It is a vicious cycle, the temperatures rise during the summer months, and are only getting higher with climate change, which cause us to fire up those air conditioners. However, the wasted heat from those air conditioners are actually causing temperatures to be hotter not just during the day, but at night as well.
In a new study conducted by researchers at Arizona State University in Phoenix, they have found that the wasted heat from air conditioners actually raises the night time temperature of the city at night by 1 to 2.7 degrees. In turn, this makes the cycle rougher by encouraging those to keep their air conditioners on at night and furthering the demands and energy use of the machines.
This research was published in May in the Journal of Geophysical Research and investigated the effects of air conditioning systems on air temperature as well as examines the electrical consumption in semiarid urban areas.

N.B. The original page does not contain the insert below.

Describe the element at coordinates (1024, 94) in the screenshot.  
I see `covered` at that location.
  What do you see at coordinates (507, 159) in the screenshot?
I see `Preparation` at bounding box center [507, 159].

It has been a long known fact that urban areas are hotter than their rural counterparts because of the urban heat island effect. The city of Phoenix is a prime example of that now. The research analyzed the temperatures in Phoenix over the past 40 years and found that the city has seen a significant rise. Prior to the 1970's the night time temperatures in Phoenix never exceeded 90 degrees however in between 2000 and 2009 there was 50 nights that rose well above 90. The study goes on to suggest that users not turn off their air; it is far too late for that. Instead, it suggests that the wasted heat from the machines be repurposed into useful energy, such as being used to heat a water heater. By implementing such a mitigation strategy, urban areas like Phoenix could successfully reducing the urban heat island temperature by one-Celsius degree at night, reduce AC electricity consumption on a city scale and provide a real example of urban climate mitigation.